Y_{2} (k_{2}) \approx \{\begin{matrix} Y (M k_{1} + k_{2}), 0 \leq k_{2} < (M - 1) / 2 \\ Y (M k_{1} + k_{2} - M), (M - 1) / 2 \leq k_{2} \leq M - 1 \end{matrix} . (10)

Eq. 10 shows that the Fourier spectrum of pressures p(t + Δ), p(t + 2Δ), ⋯ can be regarded as only an approximation for that of the received time series in a narrow frequency band, where the frequency band corresponds with that indicated by the bandpass sampling theory (i.e., Eq. 6). Therefore, one can safely map the aliased IF trajectories into the real frequency band by a contrary procedure of aliasing. Obviously, this approximation allows for the improvement of the computational efficiency by using shorter N-point DFT and M-point DFT to substitute a longer NM-point DFT.

As is shown in Figure 3A, because Y₂ = Y holds true only when k₂ = 0 and the effect of the term $e^{j 2 π \frac{k_{2}}{N M} \mod (q, N)}$ increases with the growth of values of k₂, directly applying Eq. 9 gives good approximations around zero-frequency, and relatively bad approximations far from zero-frequency. To improve the degree of accuracy, one can multiply $x (q)$ by the complex conjugation of the term $e^{j 2 π \frac{k_{2}}{N M} \mod (q, N)}$ in advance to compensate its effect. When each of the points of k₂ are well-compensated, the results of Y₂ (Eq. 9) will be exactly equal to the results of Y (Eq. 7). However, because the spectrum of the adjacent points in a small interval of k₂ can be well-approximated by the spectrum of the centre point, compensating for all of the points of k₂ is not very necessary. As shown in Figure 3B, compensating a few points of k₂ is sufficient to approximate the real spectrum. In practice, sharing the same compensation in adjacent points is a useful trick for maintaining high computational efficiency. One can balance the demand for computational efficiency and the demand for the degree of accuracy by simply adjusting the number of compensation points from 1 to M.

FIGURE 3

FIGURE 3. Power spectrum of an random sequence given by Eq. 7 (green curves) and Eq. 9 (black curves) with N = 64, M = 128. (A) No compensation, default k₂ = 0. (B) Four-point compensation, k₂ = −48, −16, 15, 47. Note that the horizontal axis, i.e., k₂, is limited to $[- M / 2, M / 2 - 1]$ rather than $[0, M - 1]$ to shift zero-frequency component to the center of spectrum with the purpose of fitting the axis of green curves.
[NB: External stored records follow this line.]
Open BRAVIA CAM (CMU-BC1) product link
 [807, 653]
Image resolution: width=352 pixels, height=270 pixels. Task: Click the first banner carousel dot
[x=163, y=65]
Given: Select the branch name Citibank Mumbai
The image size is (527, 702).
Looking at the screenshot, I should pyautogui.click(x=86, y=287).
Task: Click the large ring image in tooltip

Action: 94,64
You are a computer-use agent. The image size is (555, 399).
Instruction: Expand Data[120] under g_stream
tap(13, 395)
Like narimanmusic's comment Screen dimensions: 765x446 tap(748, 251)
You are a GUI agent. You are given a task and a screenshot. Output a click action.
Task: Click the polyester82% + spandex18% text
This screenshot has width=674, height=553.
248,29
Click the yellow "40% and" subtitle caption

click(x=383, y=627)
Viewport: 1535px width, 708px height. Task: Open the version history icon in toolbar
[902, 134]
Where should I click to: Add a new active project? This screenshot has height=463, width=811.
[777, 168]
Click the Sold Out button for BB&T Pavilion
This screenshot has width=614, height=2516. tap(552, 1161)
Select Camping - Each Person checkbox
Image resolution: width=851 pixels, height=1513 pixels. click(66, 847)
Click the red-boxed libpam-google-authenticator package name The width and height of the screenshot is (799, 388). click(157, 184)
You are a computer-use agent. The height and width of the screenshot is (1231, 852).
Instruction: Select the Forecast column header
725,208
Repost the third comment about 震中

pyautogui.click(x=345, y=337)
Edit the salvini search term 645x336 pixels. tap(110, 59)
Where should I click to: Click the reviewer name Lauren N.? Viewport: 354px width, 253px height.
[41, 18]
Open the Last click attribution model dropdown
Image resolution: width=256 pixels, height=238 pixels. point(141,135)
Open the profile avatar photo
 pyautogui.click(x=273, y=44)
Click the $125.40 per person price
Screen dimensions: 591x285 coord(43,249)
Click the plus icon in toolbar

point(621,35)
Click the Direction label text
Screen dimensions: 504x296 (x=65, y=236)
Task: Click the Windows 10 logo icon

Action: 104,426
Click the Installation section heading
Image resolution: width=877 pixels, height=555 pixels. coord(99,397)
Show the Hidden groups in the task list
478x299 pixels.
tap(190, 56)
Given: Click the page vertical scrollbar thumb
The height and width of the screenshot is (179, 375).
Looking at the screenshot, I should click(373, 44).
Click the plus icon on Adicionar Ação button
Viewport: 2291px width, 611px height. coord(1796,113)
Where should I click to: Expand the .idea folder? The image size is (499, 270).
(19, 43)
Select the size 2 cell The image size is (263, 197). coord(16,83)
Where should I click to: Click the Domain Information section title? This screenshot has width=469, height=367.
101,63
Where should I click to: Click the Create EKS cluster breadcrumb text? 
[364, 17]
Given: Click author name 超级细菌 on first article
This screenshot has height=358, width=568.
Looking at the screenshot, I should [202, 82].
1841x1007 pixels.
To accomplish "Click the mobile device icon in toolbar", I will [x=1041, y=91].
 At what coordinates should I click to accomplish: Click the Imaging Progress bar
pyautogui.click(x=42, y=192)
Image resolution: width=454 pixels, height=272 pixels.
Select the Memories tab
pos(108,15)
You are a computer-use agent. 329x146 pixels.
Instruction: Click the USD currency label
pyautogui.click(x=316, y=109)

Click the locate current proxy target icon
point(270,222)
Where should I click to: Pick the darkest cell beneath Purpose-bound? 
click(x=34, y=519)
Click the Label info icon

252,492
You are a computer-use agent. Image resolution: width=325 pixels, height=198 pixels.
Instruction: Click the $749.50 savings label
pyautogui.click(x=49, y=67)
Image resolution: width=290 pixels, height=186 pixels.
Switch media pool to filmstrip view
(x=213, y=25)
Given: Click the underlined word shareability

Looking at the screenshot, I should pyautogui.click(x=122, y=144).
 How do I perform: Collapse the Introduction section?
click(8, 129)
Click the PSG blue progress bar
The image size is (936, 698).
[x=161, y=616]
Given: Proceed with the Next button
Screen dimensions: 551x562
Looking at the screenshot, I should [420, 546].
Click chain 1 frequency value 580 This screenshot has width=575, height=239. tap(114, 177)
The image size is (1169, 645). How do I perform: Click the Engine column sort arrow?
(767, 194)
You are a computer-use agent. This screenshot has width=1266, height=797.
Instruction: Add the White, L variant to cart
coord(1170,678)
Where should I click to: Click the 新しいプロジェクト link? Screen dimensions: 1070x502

Figures 2B,C depict the TFDs computed by Eq. 9 with 2-point compensation and 4-point compensation, respectively. As the green rectangles and the red rectangles show, a few compensation points are able to significantly reduce the TFD difference between the approximate method and the spectrogram.

3 An revised parameter estimation framework of applying cross-spectrum processing

The processing framework for fast parameter estimations based on Eq. 9, together with the conventional framework of motion parameter estimations, are shown in Figure 4, where STFT and Doppler chirplet transform (DopplerCT) [10] are employed as the representatives of the conventional and the advanced TFA methods, respectively. For ease of description, these two TFA methods implemented based on Eq. 9 are denoted below as F-STFT and F-DopplerCT. Note that the first iteration of parameterized TFA methods (DopplerCT and F-DopplerCT) needs some configuration parameters, these parameters are initialized by the estimates of the conventional non-parameterized methods (STFT and F-STFT) in Figure 4. Therefore, STFT can be regarded as the 0th iteration of DopplerCT, and consequently, the processing with STFT is always faster than the processing with DopplerCT. Same goes for the relationship of F-STFT and F-DopplerCT.

FIGURE 4

FIGURE 4. Flowcharts to illustrate the conventional framework (the left flowchart) and the suggested framework for fast parameter estimations (the right flowchart). The tags R1-R5 and L1-L5 indicate each step of the two flowcharts.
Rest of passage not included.